● Task statement:
What is needed is an exact transcription of every entry below.

(Saved entries)

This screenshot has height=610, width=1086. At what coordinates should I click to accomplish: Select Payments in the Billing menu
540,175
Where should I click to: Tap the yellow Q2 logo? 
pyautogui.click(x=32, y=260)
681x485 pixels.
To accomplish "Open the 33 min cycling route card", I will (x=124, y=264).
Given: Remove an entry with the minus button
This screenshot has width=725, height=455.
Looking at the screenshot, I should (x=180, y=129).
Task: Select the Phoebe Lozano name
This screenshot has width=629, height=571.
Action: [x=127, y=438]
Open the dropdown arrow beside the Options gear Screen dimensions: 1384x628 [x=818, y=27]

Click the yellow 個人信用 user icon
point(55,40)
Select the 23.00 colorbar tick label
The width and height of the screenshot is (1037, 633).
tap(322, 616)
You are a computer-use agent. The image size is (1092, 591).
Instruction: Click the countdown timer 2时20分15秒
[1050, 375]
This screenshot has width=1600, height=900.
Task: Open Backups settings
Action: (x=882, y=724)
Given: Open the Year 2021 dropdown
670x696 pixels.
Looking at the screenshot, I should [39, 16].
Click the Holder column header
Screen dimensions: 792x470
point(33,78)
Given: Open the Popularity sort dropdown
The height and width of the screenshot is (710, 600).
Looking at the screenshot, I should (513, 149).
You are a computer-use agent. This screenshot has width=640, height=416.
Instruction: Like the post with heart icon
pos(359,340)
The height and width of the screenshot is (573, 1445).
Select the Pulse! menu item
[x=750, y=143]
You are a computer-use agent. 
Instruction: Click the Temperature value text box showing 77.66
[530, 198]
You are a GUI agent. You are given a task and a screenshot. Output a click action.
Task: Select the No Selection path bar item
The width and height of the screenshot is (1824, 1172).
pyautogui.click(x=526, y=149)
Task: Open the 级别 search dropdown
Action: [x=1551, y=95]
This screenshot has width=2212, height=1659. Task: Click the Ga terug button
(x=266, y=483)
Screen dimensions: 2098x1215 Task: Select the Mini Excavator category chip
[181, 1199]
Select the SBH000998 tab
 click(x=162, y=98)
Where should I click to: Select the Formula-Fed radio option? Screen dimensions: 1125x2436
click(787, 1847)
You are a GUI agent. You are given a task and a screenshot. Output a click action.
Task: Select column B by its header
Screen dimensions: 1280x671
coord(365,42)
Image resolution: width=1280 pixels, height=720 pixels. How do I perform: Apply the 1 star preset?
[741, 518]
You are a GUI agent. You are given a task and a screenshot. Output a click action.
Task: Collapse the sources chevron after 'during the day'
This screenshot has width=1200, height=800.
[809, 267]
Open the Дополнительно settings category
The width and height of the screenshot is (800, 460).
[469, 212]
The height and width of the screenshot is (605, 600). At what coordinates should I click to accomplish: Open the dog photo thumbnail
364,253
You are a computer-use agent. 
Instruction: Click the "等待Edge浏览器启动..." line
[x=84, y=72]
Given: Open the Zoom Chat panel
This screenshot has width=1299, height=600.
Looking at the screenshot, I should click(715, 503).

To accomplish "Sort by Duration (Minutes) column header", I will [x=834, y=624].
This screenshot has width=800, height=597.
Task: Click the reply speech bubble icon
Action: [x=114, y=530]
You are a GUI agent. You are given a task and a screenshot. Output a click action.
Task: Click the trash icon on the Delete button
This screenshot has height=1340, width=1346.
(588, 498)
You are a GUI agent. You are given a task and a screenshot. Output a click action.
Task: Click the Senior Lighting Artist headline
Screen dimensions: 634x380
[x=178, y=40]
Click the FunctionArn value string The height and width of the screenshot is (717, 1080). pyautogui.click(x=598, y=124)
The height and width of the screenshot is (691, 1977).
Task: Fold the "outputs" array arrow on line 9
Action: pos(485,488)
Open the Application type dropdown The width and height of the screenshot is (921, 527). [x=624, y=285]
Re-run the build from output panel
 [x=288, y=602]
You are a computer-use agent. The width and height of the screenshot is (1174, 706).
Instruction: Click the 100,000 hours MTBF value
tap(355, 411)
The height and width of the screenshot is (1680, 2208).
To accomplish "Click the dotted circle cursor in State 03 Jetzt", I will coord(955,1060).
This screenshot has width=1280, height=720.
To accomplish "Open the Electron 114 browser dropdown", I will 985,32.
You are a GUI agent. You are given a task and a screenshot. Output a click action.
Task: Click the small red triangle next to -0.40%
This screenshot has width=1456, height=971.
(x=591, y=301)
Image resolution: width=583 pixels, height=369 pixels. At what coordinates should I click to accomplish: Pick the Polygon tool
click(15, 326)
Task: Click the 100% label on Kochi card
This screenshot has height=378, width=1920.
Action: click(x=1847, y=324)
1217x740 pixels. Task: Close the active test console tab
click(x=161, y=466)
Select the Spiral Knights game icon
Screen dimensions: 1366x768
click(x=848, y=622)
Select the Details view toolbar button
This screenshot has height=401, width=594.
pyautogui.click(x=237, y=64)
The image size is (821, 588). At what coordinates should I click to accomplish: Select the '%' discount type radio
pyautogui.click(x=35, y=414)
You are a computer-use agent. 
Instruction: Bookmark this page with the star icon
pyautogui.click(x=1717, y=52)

● Exercise answer:
This screenshot has height=610, width=1086. At what coordinates should I click to accomplish: Select Payments in the Billing menu
540,175
Where should I click to: Tap the yellow Q2 logo? 
pyautogui.click(x=32, y=260)
681x485 pixels.
To accomplish "Open the 33 min cycling route card", I will (x=124, y=264).
Given: Remove an entry with the minus button
This screenshot has width=725, height=455.
Looking at the screenshot, I should (x=180, y=129).
Task: Select the Phoebe Lozano name
This screenshot has width=629, height=571.
Action: [x=127, y=438]
Open the dropdown arrow beside the Options gear Screen dimensions: 1384x628 [x=818, y=27]

Click the yellow 個人信用 user icon
point(55,40)
Select the 23.00 colorbar tick label
The width and height of the screenshot is (1037, 633).
tap(322, 616)
You are a computer-use agent. The image size is (1092, 591).
Instruction: Click the countdown timer 2时20分15秒
[1050, 375]
This screenshot has width=1600, height=900.
Task: Open Backups settings
Action: (x=882, y=724)
Given: Open the Year 2021 dropdown
670x696 pixels.
Looking at the screenshot, I should [39, 16].
Click the Holder column header
Screen dimensions: 792x470
point(33,78)
Given: Open the Popularity sort dropdown
The height and width of the screenshot is (710, 600).
Looking at the screenshot, I should (513, 149).
You are a computer-use agent. This screenshot has width=640, height=416.
Instruction: Like the post with heart icon
pos(359,340)
The height and width of the screenshot is (573, 1445).
Select the Pulse! menu item
[x=750, y=143]
You are a computer-use agent. 
Instruction: Click the Temperature value text box showing 77.66
[530, 198]
You are a GUI agent. You are given a task and a screenshot. Output a click action.
Task: Select the No Selection path bar item
The width and height of the screenshot is (1824, 1172).
pyautogui.click(x=526, y=149)
Task: Open the 级别 search dropdown
Action: [x=1551, y=95]
This screenshot has width=2212, height=1659. Task: Click the Ga terug button
(x=266, y=483)
Screen dimensions: 2098x1215 Task: Select the Mini Excavator category chip
[181, 1199]
Select the SBH000998 tab
 click(x=162, y=98)
Where should I click to: Select the Formula-Fed radio option? Screen dimensions: 1125x2436
click(787, 1847)
You are a GUI agent. You are given a task and a screenshot. Output a click action.
Task: Select column B by its header
Screen dimensions: 1280x671
coord(365,42)
Image resolution: width=1280 pixels, height=720 pixels. How do I perform: Apply the 1 star preset?
[741, 518]
You are a GUI agent. You are given a task and a screenshot. Output a click action.
Task: Collapse the sources chevron after 'during the day'
This screenshot has width=1200, height=800.
[809, 267]
Open the Дополнительно settings category
The width and height of the screenshot is (800, 460).
[469, 212]
The height and width of the screenshot is (605, 600). At what coordinates should I click to accomplish: Open the dog photo thumbnail
364,253
You are a computer-use agent. 
Instruction: Click the "等待Edge浏览器启动..." line
[x=84, y=72]
Given: Open the Zoom Chat panel
This screenshot has width=1299, height=600.
Looking at the screenshot, I should click(715, 503).

To accomplish "Sort by Duration (Minutes) column header", I will [x=834, y=624].
This screenshot has width=800, height=597.
Task: Click the reply speech bubble icon
Action: [x=114, y=530]
You are a GUI agent. You are given a task and a screenshot. Output a click action.
Task: Click the trash icon on the Delete button
This screenshot has height=1340, width=1346.
(588, 498)
You are a GUI agent. You are given a task and a screenshot. Output a click action.
Task: Click the Senior Lighting Artist headline
Screen dimensions: 634x380
[x=178, y=40]
Click the FunctionArn value string The height and width of the screenshot is (717, 1080). pyautogui.click(x=598, y=124)
The height and width of the screenshot is (691, 1977).
Task: Fold the "outputs" array arrow on line 9
Action: pos(485,488)
Open the Application type dropdown The width and height of the screenshot is (921, 527). [x=624, y=285]
Re-run the build from output panel
 [x=288, y=602]
You are a computer-use agent. The width and height of the screenshot is (1174, 706).
Instruction: Click the 100,000 hours MTBF value
tap(355, 411)
The height and width of the screenshot is (1680, 2208).
To accomplish "Click the dotted circle cursor in State 03 Jetzt", I will coord(955,1060).
This screenshot has width=1280, height=720.
To accomplish "Open the Electron 114 browser dropdown", I will 985,32.
You are a GUI agent. You are given a task and a screenshot. Output a click action.
Task: Click the small red triangle next to -0.40%
This screenshot has width=1456, height=971.
(x=591, y=301)
Image resolution: width=583 pixels, height=369 pixels. At what coordinates should I click to accomplish: Pick the Polygon tool
click(15, 326)
Task: Click the 100% label on Kochi card
This screenshot has height=378, width=1920.
Action: click(x=1847, y=324)
1217x740 pixels. Task: Close the active test console tab
click(x=161, y=466)
Select the Spiral Knights game icon
Screen dimensions: 1366x768
click(x=848, y=622)
Select the Details view toolbar button
This screenshot has height=401, width=594.
pyautogui.click(x=237, y=64)
The image size is (821, 588). At what coordinates should I click to accomplish: Select the '%' discount type radio
pyautogui.click(x=35, y=414)
You are a computer-use agent. 
Instruction: Bookmark this page with the star icon
pyautogui.click(x=1717, y=52)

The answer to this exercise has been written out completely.